→ **Exercise instructions**
Rewrite the lines below, putting "icon" wherever "button" appears and keeping everything else the same. Omit the pictures from your version.

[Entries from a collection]
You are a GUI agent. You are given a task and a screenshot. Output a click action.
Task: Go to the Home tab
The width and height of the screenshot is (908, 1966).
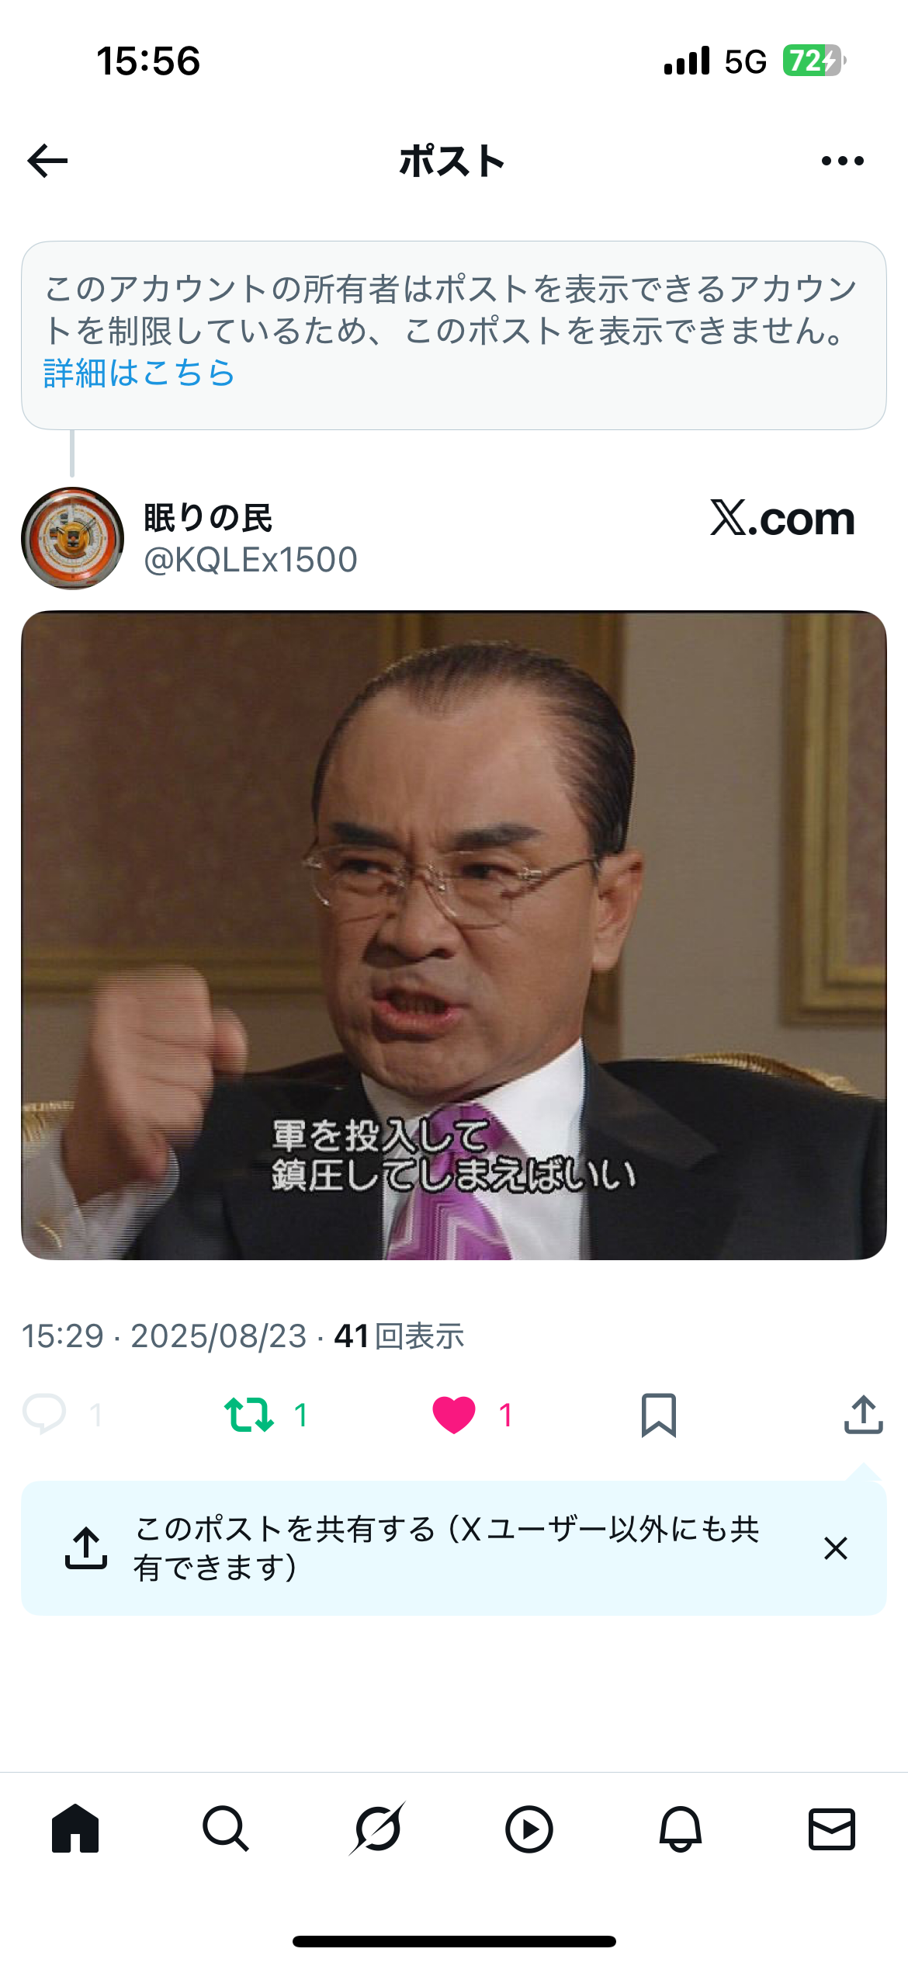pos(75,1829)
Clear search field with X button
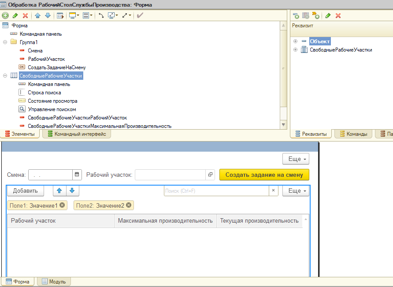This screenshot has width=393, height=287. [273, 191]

→ **Result of the task**
You are a GUI agent. You are given a task and a screenshot. Output a click action.
Task: Go to the Home tab
The width and height of the screenshot is (908, 1966).
pos(75,1829)
Clear search field with X icon
This screenshot has width=393, height=287. [273, 191]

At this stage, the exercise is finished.